ANNEX 3: POLICY BRIEFS

A series of Policy Briefs will be developed and published by AFSA throughout the three-year process, building on independent research and on the discussions at the Policy Labs and Local Labs. The Policy Briefs will act as component parts or initial installments of the Common Food Policy vision and will start to trace out the sustainable food scoreboard we will ultimately build. Each Policy Brief will address a specific nexus of issues and describe the various interactions between policy areas and between different levels of government, as well as identifying the types of action, alliances, and policy measures that might have the greatest multiplier effects in terms of improving multiple outcomes across food systems.

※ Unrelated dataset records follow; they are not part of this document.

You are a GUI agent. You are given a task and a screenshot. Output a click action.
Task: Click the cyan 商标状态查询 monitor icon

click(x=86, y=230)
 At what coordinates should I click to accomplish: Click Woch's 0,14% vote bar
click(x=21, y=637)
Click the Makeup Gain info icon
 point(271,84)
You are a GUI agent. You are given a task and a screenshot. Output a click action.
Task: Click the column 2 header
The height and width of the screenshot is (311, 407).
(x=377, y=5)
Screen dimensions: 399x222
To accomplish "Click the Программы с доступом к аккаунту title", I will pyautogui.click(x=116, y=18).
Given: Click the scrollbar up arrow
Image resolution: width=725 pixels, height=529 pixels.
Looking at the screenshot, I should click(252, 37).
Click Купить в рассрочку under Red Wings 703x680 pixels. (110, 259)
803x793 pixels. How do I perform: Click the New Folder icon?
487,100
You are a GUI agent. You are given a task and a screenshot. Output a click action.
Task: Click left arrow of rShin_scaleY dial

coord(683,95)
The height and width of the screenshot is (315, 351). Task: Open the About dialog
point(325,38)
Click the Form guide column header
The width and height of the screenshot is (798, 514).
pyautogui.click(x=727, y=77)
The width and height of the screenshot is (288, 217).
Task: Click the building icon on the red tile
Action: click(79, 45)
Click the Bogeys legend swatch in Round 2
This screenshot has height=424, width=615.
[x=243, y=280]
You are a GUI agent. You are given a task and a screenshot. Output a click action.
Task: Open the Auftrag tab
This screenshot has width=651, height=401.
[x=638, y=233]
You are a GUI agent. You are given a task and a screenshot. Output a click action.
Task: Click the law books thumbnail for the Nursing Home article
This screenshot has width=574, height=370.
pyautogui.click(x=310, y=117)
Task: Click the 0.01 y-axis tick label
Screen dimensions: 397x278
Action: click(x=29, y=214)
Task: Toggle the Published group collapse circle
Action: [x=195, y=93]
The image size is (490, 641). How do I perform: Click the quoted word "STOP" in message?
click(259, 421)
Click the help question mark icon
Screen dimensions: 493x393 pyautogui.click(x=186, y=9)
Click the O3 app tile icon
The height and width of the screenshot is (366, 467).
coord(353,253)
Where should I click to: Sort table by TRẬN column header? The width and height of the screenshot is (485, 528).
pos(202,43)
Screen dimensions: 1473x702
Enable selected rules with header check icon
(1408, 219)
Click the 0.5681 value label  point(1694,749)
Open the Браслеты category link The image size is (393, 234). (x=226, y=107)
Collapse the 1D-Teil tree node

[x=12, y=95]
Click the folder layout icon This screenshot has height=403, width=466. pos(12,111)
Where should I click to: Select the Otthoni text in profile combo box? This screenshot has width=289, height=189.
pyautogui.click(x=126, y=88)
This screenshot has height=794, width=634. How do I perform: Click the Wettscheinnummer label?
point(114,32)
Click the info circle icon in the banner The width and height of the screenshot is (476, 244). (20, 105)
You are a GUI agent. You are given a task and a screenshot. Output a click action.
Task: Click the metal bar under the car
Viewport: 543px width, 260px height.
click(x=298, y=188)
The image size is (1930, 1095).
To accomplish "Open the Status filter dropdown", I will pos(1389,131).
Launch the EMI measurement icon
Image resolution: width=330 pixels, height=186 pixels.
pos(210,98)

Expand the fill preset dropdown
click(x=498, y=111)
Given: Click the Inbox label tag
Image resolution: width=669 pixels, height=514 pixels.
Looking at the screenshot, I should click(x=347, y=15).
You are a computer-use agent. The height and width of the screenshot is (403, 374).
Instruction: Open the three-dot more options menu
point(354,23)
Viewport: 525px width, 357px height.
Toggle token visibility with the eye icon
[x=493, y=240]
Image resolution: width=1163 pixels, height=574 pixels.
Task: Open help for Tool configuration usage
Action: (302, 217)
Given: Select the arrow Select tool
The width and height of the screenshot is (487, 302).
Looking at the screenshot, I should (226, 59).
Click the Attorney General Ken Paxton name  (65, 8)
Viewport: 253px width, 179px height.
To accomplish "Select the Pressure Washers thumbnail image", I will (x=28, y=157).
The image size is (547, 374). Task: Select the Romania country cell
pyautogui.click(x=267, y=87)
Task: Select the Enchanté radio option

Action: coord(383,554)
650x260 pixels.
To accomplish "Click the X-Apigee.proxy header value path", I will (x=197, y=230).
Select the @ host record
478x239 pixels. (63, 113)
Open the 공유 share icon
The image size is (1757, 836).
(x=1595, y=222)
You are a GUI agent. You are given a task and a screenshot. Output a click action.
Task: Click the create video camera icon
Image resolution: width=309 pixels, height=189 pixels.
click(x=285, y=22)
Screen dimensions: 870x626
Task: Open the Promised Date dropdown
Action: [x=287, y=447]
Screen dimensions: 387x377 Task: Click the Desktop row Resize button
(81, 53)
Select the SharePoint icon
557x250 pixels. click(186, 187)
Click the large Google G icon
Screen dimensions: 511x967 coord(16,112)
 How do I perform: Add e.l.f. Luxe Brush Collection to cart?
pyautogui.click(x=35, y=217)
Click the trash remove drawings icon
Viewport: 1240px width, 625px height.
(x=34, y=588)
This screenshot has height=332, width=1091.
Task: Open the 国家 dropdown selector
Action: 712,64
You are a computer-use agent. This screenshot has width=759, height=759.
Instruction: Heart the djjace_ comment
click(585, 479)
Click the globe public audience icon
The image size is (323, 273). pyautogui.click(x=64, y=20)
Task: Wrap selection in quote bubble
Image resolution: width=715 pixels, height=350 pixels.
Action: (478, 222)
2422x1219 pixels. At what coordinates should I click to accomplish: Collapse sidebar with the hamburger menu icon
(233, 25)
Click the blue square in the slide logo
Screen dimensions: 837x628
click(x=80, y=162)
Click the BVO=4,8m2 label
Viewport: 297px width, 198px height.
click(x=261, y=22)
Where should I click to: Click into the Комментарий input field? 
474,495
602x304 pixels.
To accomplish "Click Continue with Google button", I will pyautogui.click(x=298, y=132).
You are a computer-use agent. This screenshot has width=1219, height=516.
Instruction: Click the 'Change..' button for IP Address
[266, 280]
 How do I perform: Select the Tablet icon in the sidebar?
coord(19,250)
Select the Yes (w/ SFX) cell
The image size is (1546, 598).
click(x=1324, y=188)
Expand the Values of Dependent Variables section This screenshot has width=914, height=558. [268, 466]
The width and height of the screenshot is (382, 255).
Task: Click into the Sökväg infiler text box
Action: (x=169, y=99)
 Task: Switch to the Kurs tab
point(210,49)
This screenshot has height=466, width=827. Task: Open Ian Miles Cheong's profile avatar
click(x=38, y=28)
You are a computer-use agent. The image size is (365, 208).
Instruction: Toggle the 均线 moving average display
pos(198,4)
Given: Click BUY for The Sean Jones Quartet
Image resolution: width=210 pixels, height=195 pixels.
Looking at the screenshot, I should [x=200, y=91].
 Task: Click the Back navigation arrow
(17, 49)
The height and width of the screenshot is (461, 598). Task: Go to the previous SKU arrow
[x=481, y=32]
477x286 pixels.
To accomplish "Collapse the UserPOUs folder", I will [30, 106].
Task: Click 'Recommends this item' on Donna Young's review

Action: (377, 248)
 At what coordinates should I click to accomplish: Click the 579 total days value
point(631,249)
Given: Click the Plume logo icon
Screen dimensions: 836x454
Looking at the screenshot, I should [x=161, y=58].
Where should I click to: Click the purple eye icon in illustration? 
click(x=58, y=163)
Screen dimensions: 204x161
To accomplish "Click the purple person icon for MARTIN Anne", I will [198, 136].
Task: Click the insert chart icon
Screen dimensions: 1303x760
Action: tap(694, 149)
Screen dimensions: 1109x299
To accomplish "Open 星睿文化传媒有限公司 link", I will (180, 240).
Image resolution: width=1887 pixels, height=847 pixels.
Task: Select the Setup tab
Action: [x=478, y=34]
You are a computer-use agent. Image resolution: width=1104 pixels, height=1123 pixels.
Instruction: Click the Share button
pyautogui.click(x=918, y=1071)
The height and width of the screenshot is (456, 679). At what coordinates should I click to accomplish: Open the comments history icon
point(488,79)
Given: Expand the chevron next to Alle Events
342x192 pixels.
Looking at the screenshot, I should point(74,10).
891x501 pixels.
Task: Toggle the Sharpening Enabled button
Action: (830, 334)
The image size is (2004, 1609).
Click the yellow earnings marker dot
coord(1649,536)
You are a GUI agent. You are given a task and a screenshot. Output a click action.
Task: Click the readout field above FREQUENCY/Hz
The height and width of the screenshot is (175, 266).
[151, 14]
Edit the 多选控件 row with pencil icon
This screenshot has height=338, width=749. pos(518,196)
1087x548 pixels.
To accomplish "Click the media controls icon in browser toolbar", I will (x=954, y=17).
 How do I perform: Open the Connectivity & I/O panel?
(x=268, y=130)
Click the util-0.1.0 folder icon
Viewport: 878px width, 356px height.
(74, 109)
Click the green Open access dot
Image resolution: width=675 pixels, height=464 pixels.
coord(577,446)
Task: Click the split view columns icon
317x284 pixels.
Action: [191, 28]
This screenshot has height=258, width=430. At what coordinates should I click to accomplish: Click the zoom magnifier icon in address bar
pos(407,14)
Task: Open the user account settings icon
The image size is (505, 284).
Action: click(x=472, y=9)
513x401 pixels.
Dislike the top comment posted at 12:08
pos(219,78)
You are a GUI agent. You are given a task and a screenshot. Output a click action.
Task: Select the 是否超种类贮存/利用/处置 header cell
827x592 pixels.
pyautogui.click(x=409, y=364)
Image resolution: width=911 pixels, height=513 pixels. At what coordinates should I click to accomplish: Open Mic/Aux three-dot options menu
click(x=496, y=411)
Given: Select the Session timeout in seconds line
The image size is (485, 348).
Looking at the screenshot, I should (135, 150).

The Policy Briefs and the 2021 forum (see Annex 4) will feed into the final report AFSA will deliver to policymakers in 2021. The experiences and exchanges aired at the Local Labs will also be built into the Policy Briefs and the final report, acting as mini-case studies to bring insights from different food systems within the African food system and ensuring that the final Common Food Policy vision remains focused on putting AU- level policies at the service of supporting diverse locally-defined sustainable food systems. Additional written outputs may be developed by AFSA and co-convening partners following the Local Labs.

More Information

ANNEX 4: MAJOR PUBLIC EVENT (SPRING 2021)

In 2021, AFSA plans to organize a major multi-stakeholder event as the culmination of the process thus far. The event would bring together many of those involved along the way in the Policy Labs and Local Labs, as well as actors yet to be engaged in the process. Those assembled would include policy-makers, NGOs, social movements, scientific researchers and farming and food industry actors. Crucially, the event would unite the actors and processes building sustainable food systems at various levels, including the key actors of various national-level processes towards “people’s food policies”.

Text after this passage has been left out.